With the large variety of chart types available, the ability to recognize patterns is a highly advantageous skill in all trading strategies. This technique forms part of technical analysis, whereby price action and volume are traced. Pattern recognition is highly useful for determining entry and exit points, stop loss orders and profit targets.
Each pattern creates a different visual shape on the chart and can be recognized by this shape. All of these formations allow you to monitor trends in price changes and use this knowledge when entering your own trades. One of the greatest benefits of this method is that it is not limited to one market. There are chart patterns available for all markets, such as forex, CFDs, stocks and commodities. They are also applicable to long-term and short-term traders on charts of any time frame. The shapes of each pattern reflect a trend in the movement of supply and demand, which in turn indicates which positions are wise and which ones are risky.
Patterns that take the shape of a triangle do not favor either the long or short side, which makes them favorable for CFD trading. There are three main types of triangle patterns. The first is an ascending triangle, which incorporates support and resistance lines. The resistance line marks the top boundary above which the pattern seldom goes. Another vital line is the uptrend line, which indicates the rate at which the price ascends. If the pattern should continue ascending and eventually break the resistance line, a breakout occurs, indicating unexpected price or volume changes.
The second type of triangle is the descending triangle. This is recognizable by a decreasing movement in the chart, heading downwards toward a support line. This support line is a straight lower boundary of the chart movement. The downtrend line will follow the slope of the trend, and if the pattern goes lower than the support line, a breakout will occur. With the ascending and descending triangles, the trend is more beneficial when it sees a breakout as this creates the opportunity for trading against the pattern and potentially making large profits.
The third triangle type is the symmetrical triangle. In this pattern, the price movement is directed toward a smaller range. Similar to the above patterns, a breakout in the trend is where profitable opportunities lie.
A rectangular pattern shape can be recognized if the support level at the bottom and resistance level at the top are parallel to each other. The price movement will reach a breakout once it exceeds one of the boundaries. As with the triangle patterns, these breakouts may be false breakouts at times, or whipsaws, which can then reverse. However, in most cases, the breakout will continue heading in the same direction for some time, creating an opportunity for trade entry.
The flag pattern is formed by parallel support and resistance lines that run diagonally across the chart. The price movement enters this shape from the bottom upwards, creating what looks like a flag pole. For this pattern to be applicable, the breakout needs to be moving in the same direction as the original price entry movement. This indicates a very sharp price movement, which is usually followed by increased volume.

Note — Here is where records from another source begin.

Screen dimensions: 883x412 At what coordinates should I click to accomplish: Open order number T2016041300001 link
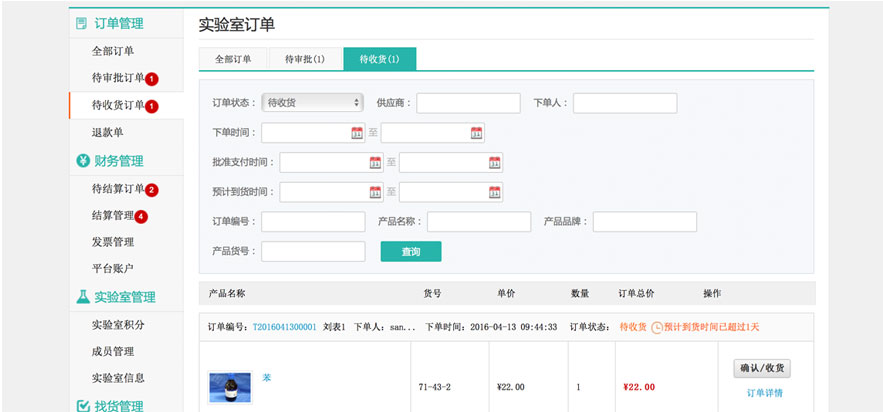284,327
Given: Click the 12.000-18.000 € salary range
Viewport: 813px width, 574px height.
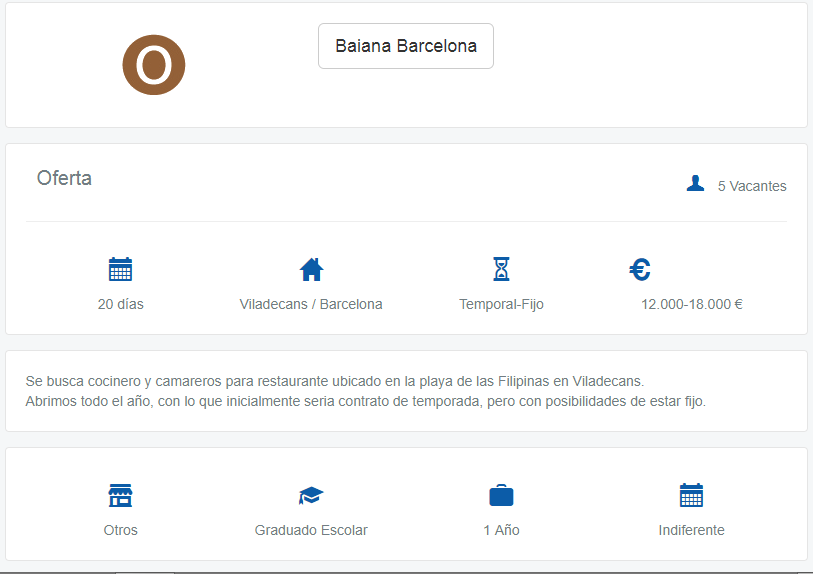Looking at the screenshot, I should pos(691,304).
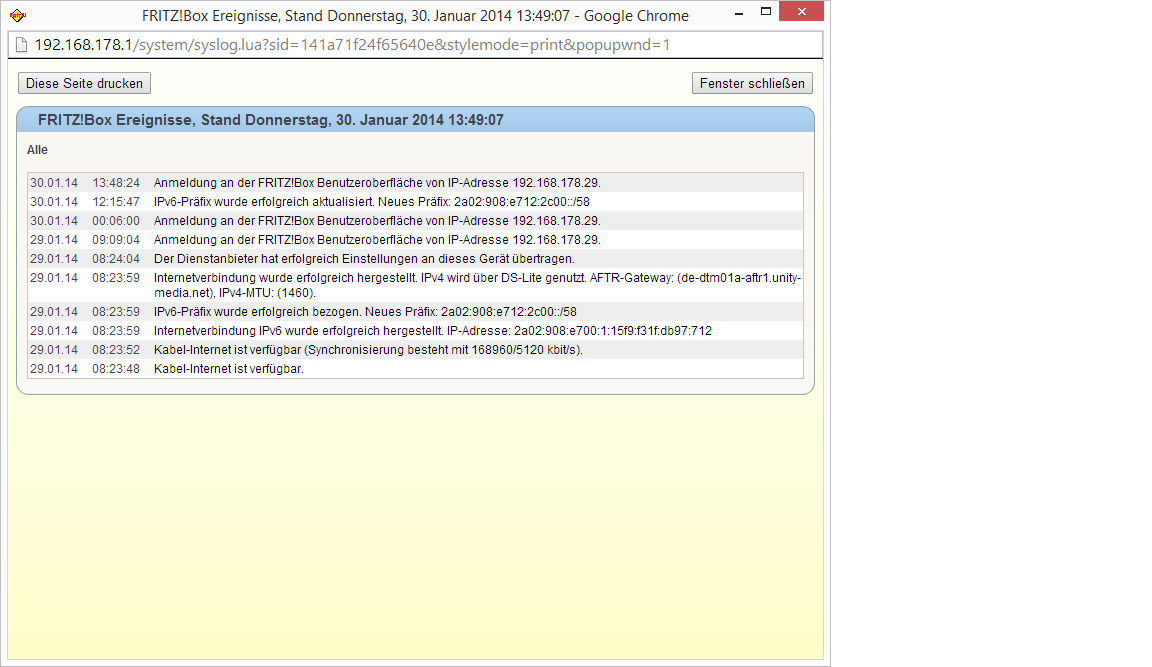Click the 'Fenster schließen' button
Image resolution: width=1152 pixels, height=667 pixels.
click(752, 84)
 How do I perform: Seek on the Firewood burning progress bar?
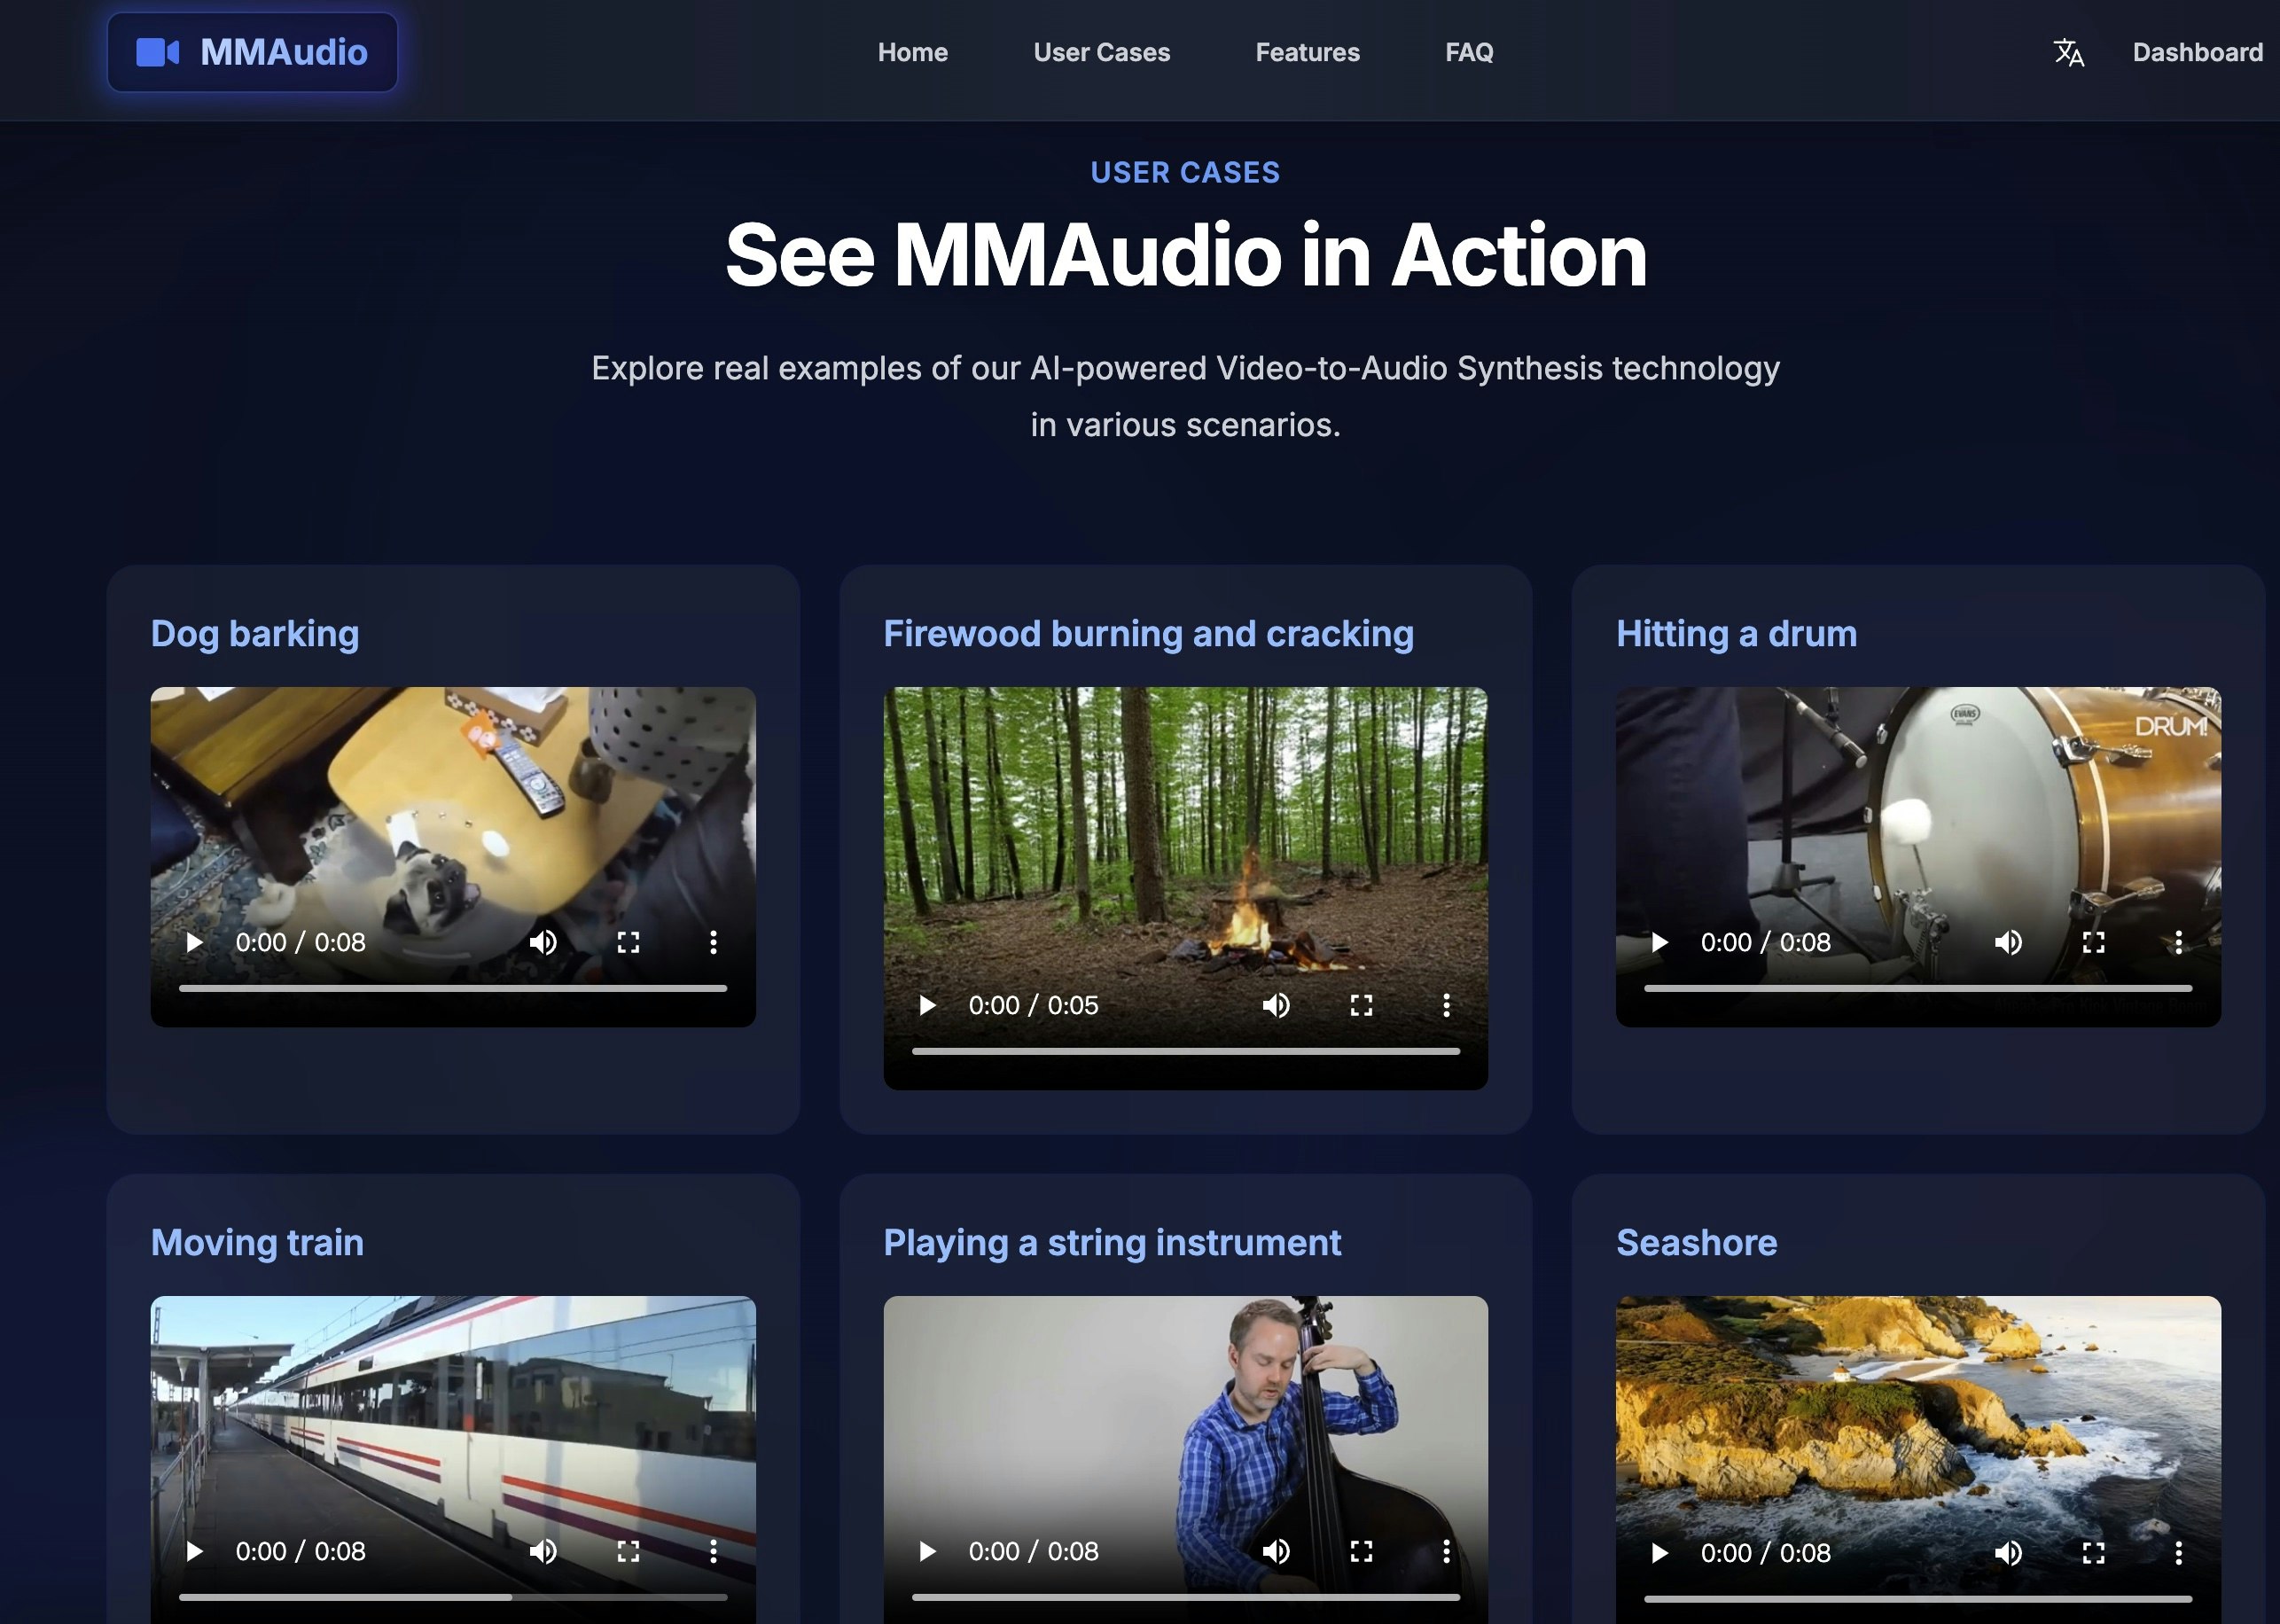pos(1185,1051)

Establishing price targets
These patterns can be used to set a price target as a potential profit point. For both triangle and rectangle patterns, the price target can be found by measuring the pattern height and placing the price target directly above the breakout point at the vertical distance of the pattern height. For flag patterns, the length of the flagpole line is added onto the breakout line and the price target will be at the end point of that line. By recognizing these chart patterns and correctly locating the price target, your trades can strategically gain the potential for high profits.